Start of Records for processing
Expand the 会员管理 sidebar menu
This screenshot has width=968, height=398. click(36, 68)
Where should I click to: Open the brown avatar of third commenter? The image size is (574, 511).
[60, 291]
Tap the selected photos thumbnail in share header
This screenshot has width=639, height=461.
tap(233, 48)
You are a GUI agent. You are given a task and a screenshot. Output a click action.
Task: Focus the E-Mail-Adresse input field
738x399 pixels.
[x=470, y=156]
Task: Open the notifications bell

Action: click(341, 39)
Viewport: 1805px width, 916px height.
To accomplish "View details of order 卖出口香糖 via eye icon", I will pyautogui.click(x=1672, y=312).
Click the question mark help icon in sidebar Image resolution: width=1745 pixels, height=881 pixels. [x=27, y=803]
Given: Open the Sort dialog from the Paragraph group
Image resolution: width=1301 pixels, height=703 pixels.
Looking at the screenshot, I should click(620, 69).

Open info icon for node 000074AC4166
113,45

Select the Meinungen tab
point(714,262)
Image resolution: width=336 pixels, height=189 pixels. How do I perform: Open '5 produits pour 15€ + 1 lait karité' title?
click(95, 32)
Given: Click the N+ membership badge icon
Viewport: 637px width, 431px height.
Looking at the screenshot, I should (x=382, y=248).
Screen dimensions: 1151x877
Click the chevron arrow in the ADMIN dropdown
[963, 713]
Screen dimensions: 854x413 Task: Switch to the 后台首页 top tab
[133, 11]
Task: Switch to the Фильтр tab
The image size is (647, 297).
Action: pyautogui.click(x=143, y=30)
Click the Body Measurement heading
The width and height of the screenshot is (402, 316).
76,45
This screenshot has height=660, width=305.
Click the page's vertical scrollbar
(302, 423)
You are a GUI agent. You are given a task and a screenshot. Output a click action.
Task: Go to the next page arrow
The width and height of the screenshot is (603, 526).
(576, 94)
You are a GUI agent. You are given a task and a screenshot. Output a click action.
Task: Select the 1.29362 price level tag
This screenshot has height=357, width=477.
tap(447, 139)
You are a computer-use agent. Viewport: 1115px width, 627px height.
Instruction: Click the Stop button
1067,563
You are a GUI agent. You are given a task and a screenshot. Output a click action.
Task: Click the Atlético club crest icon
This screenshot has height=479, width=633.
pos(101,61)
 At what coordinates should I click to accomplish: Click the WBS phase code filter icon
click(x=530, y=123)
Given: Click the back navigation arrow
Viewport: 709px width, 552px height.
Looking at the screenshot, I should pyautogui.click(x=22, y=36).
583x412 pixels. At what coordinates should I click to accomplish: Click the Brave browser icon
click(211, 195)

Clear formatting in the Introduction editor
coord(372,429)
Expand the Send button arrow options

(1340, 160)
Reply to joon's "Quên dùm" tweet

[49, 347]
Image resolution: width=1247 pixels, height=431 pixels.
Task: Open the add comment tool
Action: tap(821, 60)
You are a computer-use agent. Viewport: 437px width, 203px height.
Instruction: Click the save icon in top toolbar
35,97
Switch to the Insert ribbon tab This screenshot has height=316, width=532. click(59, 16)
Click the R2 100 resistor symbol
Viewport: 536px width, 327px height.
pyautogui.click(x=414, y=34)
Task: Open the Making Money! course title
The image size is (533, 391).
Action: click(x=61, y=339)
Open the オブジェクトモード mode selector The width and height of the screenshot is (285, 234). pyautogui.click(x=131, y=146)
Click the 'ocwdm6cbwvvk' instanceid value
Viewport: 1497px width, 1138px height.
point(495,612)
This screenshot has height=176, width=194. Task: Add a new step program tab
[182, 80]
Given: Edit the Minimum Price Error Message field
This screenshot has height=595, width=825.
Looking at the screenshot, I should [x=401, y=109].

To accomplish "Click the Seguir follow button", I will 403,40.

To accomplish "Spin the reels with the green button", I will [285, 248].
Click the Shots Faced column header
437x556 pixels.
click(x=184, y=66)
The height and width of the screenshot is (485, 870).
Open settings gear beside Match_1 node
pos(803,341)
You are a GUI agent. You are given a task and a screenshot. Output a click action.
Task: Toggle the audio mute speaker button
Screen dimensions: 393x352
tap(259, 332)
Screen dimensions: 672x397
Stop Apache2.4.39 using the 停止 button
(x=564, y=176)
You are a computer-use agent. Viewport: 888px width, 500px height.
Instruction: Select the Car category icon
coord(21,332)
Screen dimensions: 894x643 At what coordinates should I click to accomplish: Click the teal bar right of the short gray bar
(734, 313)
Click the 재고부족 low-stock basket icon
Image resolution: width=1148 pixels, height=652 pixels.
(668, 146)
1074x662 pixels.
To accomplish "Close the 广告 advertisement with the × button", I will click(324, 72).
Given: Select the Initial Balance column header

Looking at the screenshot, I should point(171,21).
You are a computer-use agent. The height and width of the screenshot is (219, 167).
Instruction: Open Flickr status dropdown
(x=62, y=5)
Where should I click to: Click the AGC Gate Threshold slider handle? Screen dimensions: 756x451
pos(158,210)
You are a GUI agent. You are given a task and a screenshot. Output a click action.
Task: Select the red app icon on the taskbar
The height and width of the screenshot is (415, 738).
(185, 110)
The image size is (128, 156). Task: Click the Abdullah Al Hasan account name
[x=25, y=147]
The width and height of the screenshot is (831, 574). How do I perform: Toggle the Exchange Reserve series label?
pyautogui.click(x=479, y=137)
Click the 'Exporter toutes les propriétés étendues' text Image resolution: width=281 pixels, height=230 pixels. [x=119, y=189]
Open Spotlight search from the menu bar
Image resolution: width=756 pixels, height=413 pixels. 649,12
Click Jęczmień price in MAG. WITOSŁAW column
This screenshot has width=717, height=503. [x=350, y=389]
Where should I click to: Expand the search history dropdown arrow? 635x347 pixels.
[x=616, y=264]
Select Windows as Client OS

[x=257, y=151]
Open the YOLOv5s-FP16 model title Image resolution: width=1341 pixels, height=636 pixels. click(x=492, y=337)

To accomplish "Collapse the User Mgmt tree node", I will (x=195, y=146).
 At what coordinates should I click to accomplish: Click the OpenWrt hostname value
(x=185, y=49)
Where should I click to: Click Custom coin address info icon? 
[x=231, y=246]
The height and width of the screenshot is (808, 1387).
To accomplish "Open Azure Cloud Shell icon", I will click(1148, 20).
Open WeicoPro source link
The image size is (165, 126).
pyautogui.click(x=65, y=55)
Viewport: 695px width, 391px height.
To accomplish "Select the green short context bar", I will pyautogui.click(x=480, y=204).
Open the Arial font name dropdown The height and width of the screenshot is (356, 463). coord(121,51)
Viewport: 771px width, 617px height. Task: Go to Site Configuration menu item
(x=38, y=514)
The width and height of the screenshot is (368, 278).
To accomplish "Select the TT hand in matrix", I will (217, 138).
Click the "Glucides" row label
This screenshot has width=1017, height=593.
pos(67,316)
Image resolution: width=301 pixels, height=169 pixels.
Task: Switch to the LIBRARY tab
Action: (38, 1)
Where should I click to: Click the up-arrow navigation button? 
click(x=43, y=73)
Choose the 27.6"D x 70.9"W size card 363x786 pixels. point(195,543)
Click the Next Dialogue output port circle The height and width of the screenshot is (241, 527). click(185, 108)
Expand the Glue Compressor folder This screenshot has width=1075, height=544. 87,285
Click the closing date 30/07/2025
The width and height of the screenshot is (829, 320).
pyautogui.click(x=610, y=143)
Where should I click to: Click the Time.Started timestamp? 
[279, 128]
End of Records for processing
• **Problem details**
Could you copy every record above exactly as it appears?

• **Exercise solution**
Expand the 会员管理 sidebar menu
This screenshot has width=968, height=398. click(36, 68)
Where should I click to: Open the brown avatar of third commenter? The image size is (574, 511).
[60, 291]
Tap the selected photos thumbnail in share header
This screenshot has width=639, height=461.
tap(233, 48)
You are a GUI agent. You are given a task and a screenshot. Output a click action.
Task: Focus the E-Mail-Adresse input field
738x399 pixels.
[x=470, y=156]
Task: Open the notifications bell

Action: click(341, 39)
Viewport: 1805px width, 916px height.
To accomplish "View details of order 卖出口香糖 via eye icon", I will pyautogui.click(x=1672, y=312).
Click the question mark help icon in sidebar Image resolution: width=1745 pixels, height=881 pixels. [x=27, y=803]
Given: Open the Sort dialog from the Paragraph group
Image resolution: width=1301 pixels, height=703 pixels.
Looking at the screenshot, I should click(620, 69).

Open info icon for node 000074AC4166
113,45

Select the Meinungen tab
point(714,262)
Image resolution: width=336 pixels, height=189 pixels. How do I perform: Open '5 produits pour 15€ + 1 lait karité' title?
click(95, 32)
Given: Click the N+ membership badge icon
Viewport: 637px width, 431px height.
Looking at the screenshot, I should (x=382, y=248).
Screen dimensions: 1151x877
Click the chevron arrow in the ADMIN dropdown
[963, 713]
Screen dimensions: 854x413 Task: Switch to the 后台首页 top tab
[133, 11]
Task: Switch to the Фильтр tab
The image size is (647, 297).
Action: pyautogui.click(x=143, y=30)
Click the Body Measurement heading
The width and height of the screenshot is (402, 316).
76,45
This screenshot has height=660, width=305.
Click the page's vertical scrollbar
(302, 423)
You are a GUI agent. You are given a task and a screenshot. Output a click action.
Task: Go to the next page arrow
The width and height of the screenshot is (603, 526).
(576, 94)
You are a GUI agent. You are given a task and a screenshot. Output a click action.
Task: Select the 1.29362 price level tag
This screenshot has height=357, width=477.
tap(447, 139)
You are a computer-use agent. Viewport: 1115px width, 627px height.
Instruction: Click the Stop button
1067,563
You are a GUI agent. You are given a task and a screenshot. Output a click action.
Task: Click the Atlético club crest icon
This screenshot has height=479, width=633.
pos(101,61)
 At what coordinates should I click to accomplish: Click the WBS phase code filter icon
click(x=530, y=123)
Given: Click the back navigation arrow
Viewport: 709px width, 552px height.
Looking at the screenshot, I should pyautogui.click(x=22, y=36).
583x412 pixels. At what coordinates should I click to accomplish: Click the Brave browser icon
click(211, 195)

Clear formatting in the Introduction editor
coord(372,429)
Expand the Send button arrow options

(1340, 160)
Reply to joon's "Quên dùm" tweet

[49, 347]
Image resolution: width=1247 pixels, height=431 pixels.
Task: Open the add comment tool
Action: tap(821, 60)
You are a computer-use agent. Viewport: 437px width, 203px height.
Instruction: Click the save icon in top toolbar
35,97
Switch to the Insert ribbon tab This screenshot has height=316, width=532. click(59, 16)
Click the R2 100 resistor symbol
Viewport: 536px width, 327px height.
pyautogui.click(x=414, y=34)
Task: Open the Making Money! course title
The image size is (533, 391).
Action: click(x=61, y=339)
Open the オブジェクトモード mode selector The width and height of the screenshot is (285, 234). pyautogui.click(x=131, y=146)
Click the 'ocwdm6cbwvvk' instanceid value
Viewport: 1497px width, 1138px height.
point(495,612)
This screenshot has height=176, width=194. Task: Add a new step program tab
[182, 80]
Given: Edit the Minimum Price Error Message field
This screenshot has height=595, width=825.
Looking at the screenshot, I should [x=401, y=109].

To accomplish "Click the Seguir follow button", I will 403,40.

To accomplish "Spin the reels with the green button", I will [285, 248].
Click the Shots Faced column header
437x556 pixels.
click(x=184, y=66)
The height and width of the screenshot is (485, 870).
Open settings gear beside Match_1 node
pos(803,341)
You are a GUI agent. You are given a task and a screenshot. Output a click action.
Task: Toggle the audio mute speaker button
Screen dimensions: 393x352
tap(259, 332)
Screen dimensions: 672x397
Stop Apache2.4.39 using the 停止 button
(x=564, y=176)
You are a computer-use agent. Viewport: 888px width, 500px height.
Instruction: Select the Car category icon
coord(21,332)
Screen dimensions: 894x643 At what coordinates should I click to accomplish: Click the teal bar right of the short gray bar
(734, 313)
Click the 재고부족 low-stock basket icon
Image resolution: width=1148 pixels, height=652 pixels.
(668, 146)
1074x662 pixels.
To accomplish "Close the 广告 advertisement with the × button", I will click(324, 72).
Given: Select the Initial Balance column header

Looking at the screenshot, I should point(171,21).
You are a computer-use agent. The height and width of the screenshot is (219, 167).
Instruction: Open Flickr status dropdown
(x=62, y=5)
Where should I click to: Click the AGC Gate Threshold slider handle? Screen dimensions: 756x451
pos(158,210)
You are a GUI agent. You are given a task and a screenshot. Output a click action.
Task: Select the red app icon on the taskbar
The height and width of the screenshot is (415, 738).
(185, 110)
The image size is (128, 156). Task: Click the Abdullah Al Hasan account name
[x=25, y=147]
The width and height of the screenshot is (831, 574). How do I perform: Toggle the Exchange Reserve series label?
pyautogui.click(x=479, y=137)
Click the 'Exporter toutes les propriétés étendues' text Image resolution: width=281 pixels, height=230 pixels. [x=119, y=189]
Open Spotlight search from the menu bar
Image resolution: width=756 pixels, height=413 pixels. 649,12
Click Jęczmień price in MAG. WITOSŁAW column
This screenshot has width=717, height=503. [x=350, y=389]
Where should I click to: Expand the search history dropdown arrow? 635x347 pixels.
[x=616, y=264]
Select Windows as Client OS

[x=257, y=151]
Open the YOLOv5s-FP16 model title Image resolution: width=1341 pixels, height=636 pixels. click(x=492, y=337)

To accomplish "Collapse the User Mgmt tree node", I will (x=195, y=146).
 At what coordinates should I click to accomplish: Click the OpenWrt hostname value
(x=185, y=49)
Where should I click to: Click Custom coin address info icon? 
[x=231, y=246]
The height and width of the screenshot is (808, 1387).
To accomplish "Open Azure Cloud Shell icon", I will click(1148, 20).
Open WeicoPro source link
The image size is (165, 126).
pyautogui.click(x=65, y=55)
Viewport: 695px width, 391px height.
To accomplish "Select the green short context bar", I will pyautogui.click(x=480, y=204).
Open the Arial font name dropdown The height and width of the screenshot is (356, 463). coord(121,51)
Viewport: 771px width, 617px height. Task: Go to Site Configuration menu item
(x=38, y=514)
The width and height of the screenshot is (368, 278).
To accomplish "Select the TT hand in matrix", I will (217, 138).
Click the "Glucides" row label
This screenshot has width=1017, height=593.
pos(67,316)
Image resolution: width=301 pixels, height=169 pixels.
Task: Switch to the LIBRARY tab
Action: (38, 1)
Where should I click to: Click the up-arrow navigation button? 
click(x=43, y=73)
Choose the 27.6"D x 70.9"W size card 363x786 pixels. point(195,543)
Click the Next Dialogue output port circle The height and width of the screenshot is (241, 527). click(185, 108)
Expand the Glue Compressor folder This screenshot has width=1075, height=544. 87,285
Click the closing date 30/07/2025
The width and height of the screenshot is (829, 320).
pyautogui.click(x=610, y=143)
Where should I click to: Click the Time.Started timestamp? 
[279, 128]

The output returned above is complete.